The task:
With the pictures left out, print exactly the lines below that run from the one containing "Open the Sample rate dropdown" through the one containing "Screen dimensions: 1568x757".

----- Data listing -----

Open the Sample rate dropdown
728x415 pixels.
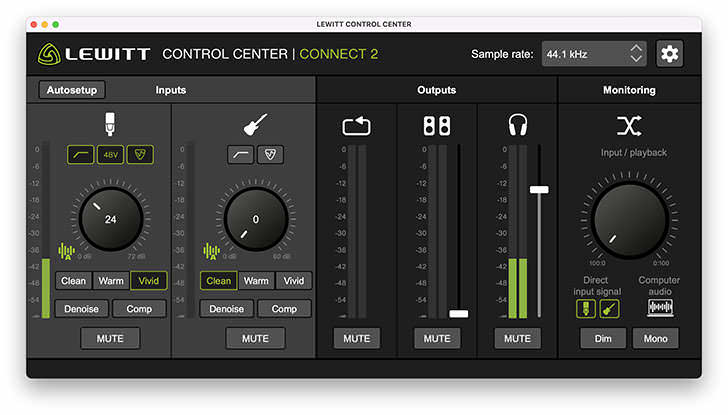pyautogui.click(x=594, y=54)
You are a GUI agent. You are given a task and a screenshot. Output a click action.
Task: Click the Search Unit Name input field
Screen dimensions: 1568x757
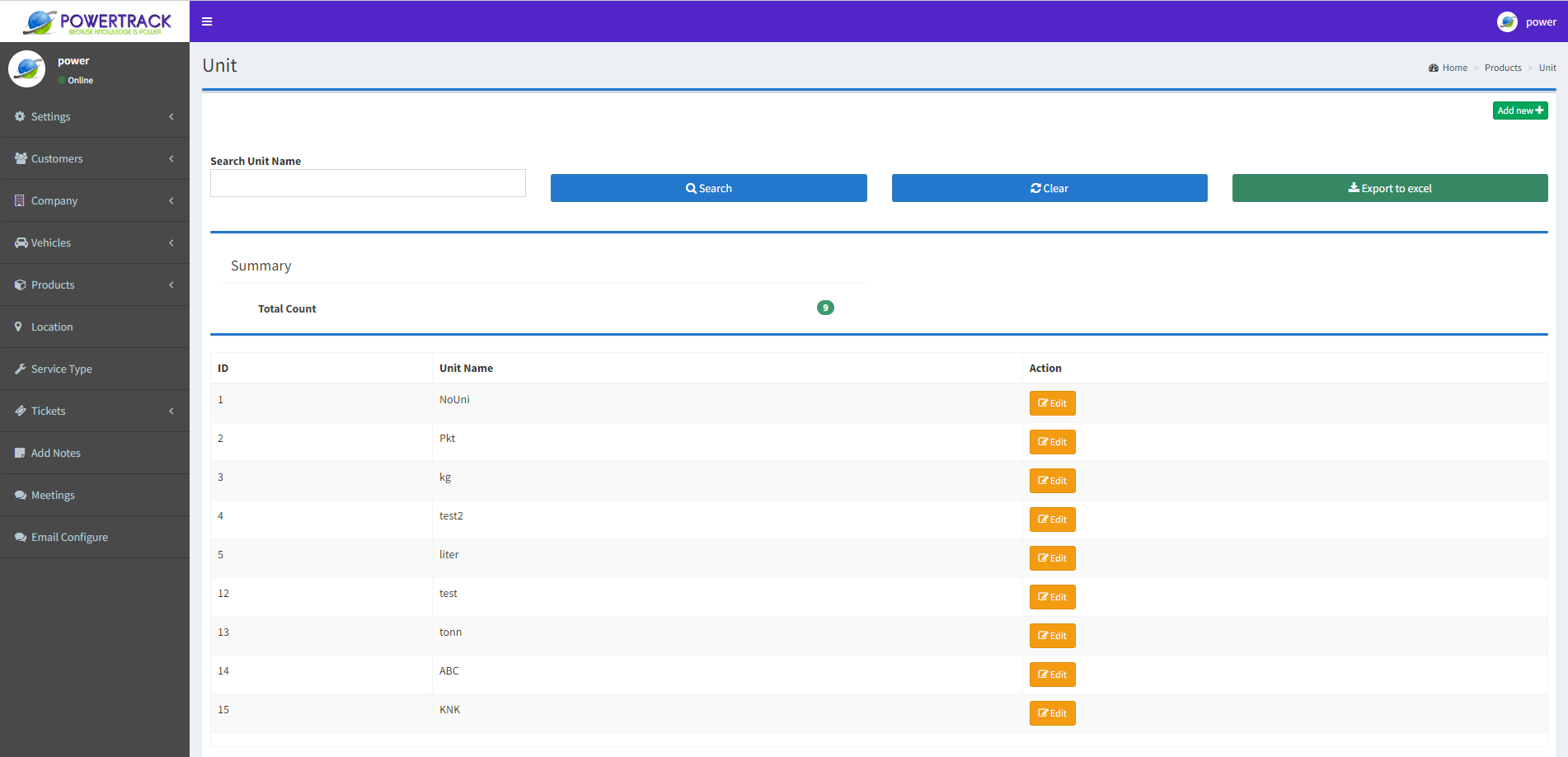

-----
----- Data listing -----

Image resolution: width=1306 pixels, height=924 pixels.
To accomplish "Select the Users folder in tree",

-----
----- Data listing -----

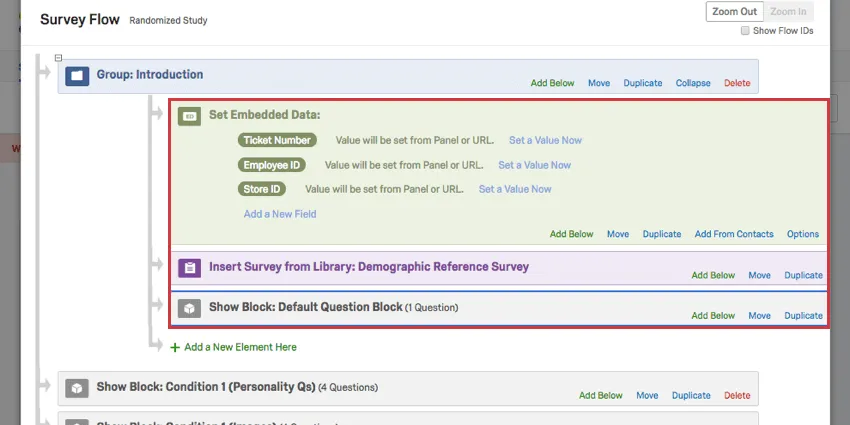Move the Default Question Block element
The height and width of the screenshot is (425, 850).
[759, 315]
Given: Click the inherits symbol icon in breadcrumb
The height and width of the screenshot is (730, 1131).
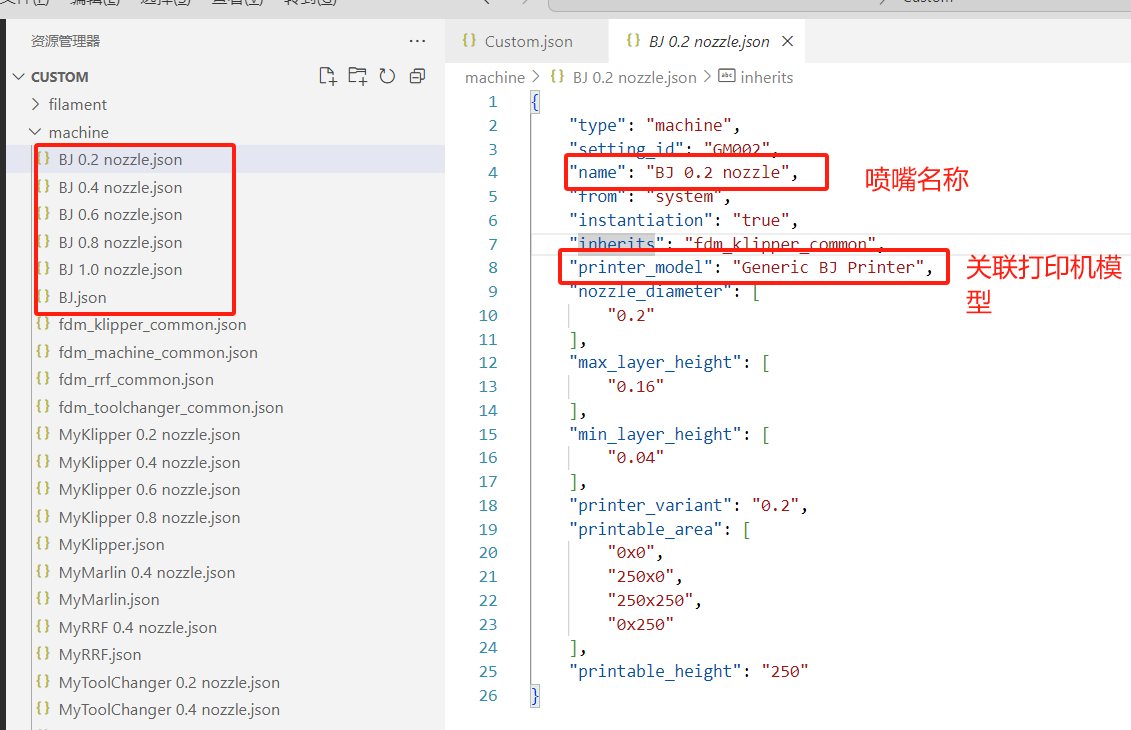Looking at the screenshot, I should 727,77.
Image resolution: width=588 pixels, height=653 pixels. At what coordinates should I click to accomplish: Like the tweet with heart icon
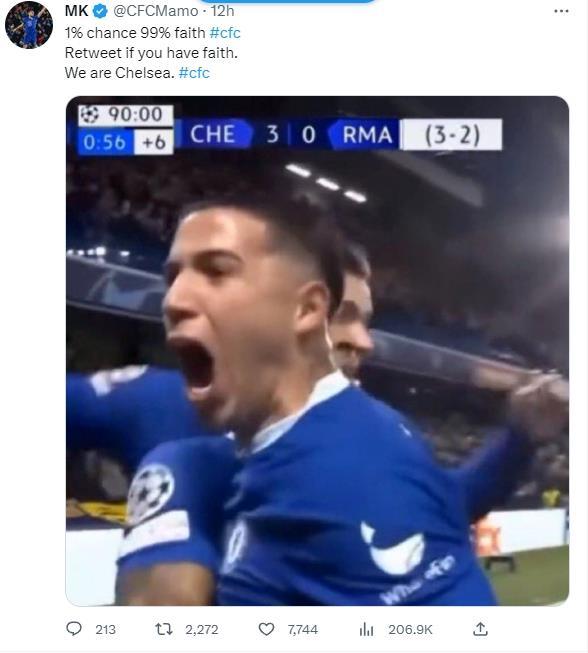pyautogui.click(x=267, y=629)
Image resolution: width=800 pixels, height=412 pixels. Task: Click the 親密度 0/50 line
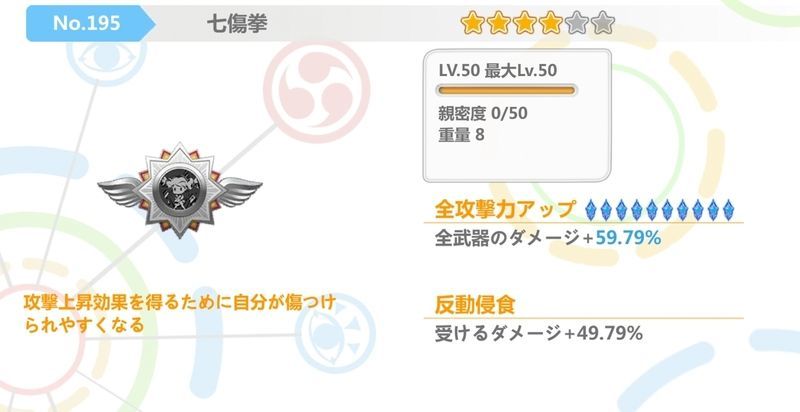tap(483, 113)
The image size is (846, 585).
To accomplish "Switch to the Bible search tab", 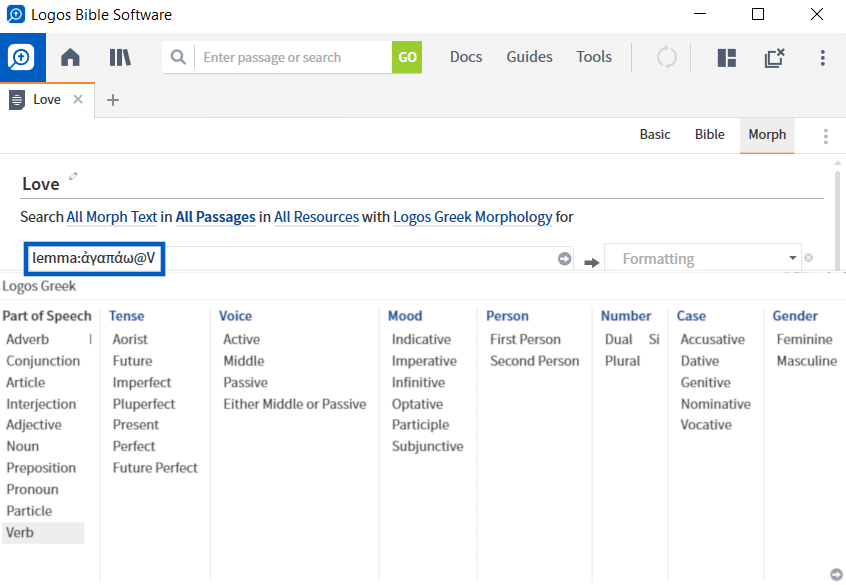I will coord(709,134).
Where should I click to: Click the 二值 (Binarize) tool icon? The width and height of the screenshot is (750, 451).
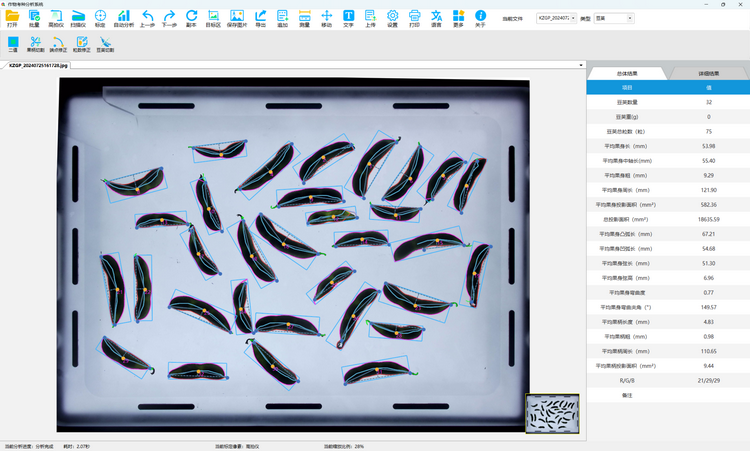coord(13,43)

-----

Result below:
Open the Sample rate dropdown
728x415 pixels.
pyautogui.click(x=594, y=54)
You are a GUI agent. You are given a task and a screenshot. Output a click action.
Task: Click the Search Unit Name input field
Screen dimensions: 1568x757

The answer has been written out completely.